Would you please return the lines of the entries below starting at the line that has "This screenshot has height=558, width=439." and ending at the line that has "Given: Click the red OWRITES legend icon", both included, exactly as they are?

** Opening DATA SHOWN block **

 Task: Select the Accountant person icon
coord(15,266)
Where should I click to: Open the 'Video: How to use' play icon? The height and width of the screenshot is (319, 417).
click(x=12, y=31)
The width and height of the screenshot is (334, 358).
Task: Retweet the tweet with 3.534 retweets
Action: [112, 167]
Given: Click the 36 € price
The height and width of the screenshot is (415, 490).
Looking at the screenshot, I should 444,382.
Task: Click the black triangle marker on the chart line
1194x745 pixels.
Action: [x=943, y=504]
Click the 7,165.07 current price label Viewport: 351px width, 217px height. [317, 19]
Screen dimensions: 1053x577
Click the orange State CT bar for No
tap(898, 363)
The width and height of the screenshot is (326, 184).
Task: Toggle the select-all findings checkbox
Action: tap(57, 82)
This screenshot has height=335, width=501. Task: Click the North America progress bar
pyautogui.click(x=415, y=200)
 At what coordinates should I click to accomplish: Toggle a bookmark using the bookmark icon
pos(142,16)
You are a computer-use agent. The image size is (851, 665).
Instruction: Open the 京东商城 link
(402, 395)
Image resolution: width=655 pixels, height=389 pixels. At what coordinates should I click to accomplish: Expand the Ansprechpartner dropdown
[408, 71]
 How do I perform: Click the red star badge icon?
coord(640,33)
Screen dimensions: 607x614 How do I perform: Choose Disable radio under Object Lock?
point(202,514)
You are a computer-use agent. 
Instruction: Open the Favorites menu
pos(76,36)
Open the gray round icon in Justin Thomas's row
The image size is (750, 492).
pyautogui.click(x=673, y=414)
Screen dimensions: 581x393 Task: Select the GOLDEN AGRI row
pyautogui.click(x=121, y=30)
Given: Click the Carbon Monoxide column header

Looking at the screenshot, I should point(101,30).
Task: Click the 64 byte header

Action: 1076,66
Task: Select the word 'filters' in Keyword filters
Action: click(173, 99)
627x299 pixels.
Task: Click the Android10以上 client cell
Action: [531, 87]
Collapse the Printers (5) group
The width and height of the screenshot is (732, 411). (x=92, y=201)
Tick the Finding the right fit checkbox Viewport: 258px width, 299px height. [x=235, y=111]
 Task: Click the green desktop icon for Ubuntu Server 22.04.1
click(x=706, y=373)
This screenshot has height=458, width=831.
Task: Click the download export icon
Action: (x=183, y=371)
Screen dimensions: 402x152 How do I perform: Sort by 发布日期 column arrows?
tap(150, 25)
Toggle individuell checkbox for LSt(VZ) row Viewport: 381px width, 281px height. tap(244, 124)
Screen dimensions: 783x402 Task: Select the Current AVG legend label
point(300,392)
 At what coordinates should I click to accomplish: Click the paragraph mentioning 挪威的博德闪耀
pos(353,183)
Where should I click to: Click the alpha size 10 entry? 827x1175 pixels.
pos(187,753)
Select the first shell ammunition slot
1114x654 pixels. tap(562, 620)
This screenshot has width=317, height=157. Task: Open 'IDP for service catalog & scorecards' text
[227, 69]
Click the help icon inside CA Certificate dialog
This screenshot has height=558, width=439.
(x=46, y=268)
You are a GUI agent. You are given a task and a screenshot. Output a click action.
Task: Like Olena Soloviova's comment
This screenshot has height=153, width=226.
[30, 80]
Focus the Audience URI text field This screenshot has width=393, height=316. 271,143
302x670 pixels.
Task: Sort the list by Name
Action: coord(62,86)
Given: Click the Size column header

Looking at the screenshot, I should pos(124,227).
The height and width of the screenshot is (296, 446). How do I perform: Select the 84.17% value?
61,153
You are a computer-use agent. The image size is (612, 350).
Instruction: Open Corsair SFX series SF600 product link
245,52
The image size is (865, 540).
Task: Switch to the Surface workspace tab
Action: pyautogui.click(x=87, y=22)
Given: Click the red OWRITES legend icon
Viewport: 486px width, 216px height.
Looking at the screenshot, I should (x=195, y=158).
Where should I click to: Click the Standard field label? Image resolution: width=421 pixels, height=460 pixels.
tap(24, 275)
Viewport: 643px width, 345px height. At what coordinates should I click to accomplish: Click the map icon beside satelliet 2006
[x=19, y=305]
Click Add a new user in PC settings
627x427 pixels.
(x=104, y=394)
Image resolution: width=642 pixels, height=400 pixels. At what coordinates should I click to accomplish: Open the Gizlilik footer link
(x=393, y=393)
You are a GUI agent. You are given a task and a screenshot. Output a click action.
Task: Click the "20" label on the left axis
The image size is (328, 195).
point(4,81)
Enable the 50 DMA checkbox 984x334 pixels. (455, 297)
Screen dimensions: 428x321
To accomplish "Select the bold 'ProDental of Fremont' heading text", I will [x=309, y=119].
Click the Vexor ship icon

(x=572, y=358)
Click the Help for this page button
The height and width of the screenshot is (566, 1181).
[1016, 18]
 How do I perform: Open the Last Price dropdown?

** Closing DATA SHOWN block **

▶ **EXERCISE RESULT**:
This screenshot has height=558, width=439.
(x=46, y=268)
You are a GUI agent. You are given a task and a screenshot. Output a click action.
Task: Like Olena Soloviova's comment
This screenshot has height=153, width=226.
[30, 80]
Focus the Audience URI text field This screenshot has width=393, height=316. 271,143
302x670 pixels.
Task: Sort the list by Name
Action: coord(62,86)
Given: Click the Size column header

Looking at the screenshot, I should pos(124,227).
The height and width of the screenshot is (296, 446). How do I perform: Select the 84.17% value?
61,153
You are a computer-use agent. The image size is (612, 350).
Instruction: Open Corsair SFX series SF600 product link
245,52
The image size is (865, 540).
Task: Switch to the Surface workspace tab
Action: pyautogui.click(x=87, y=22)
Given: Click the red OWRITES legend icon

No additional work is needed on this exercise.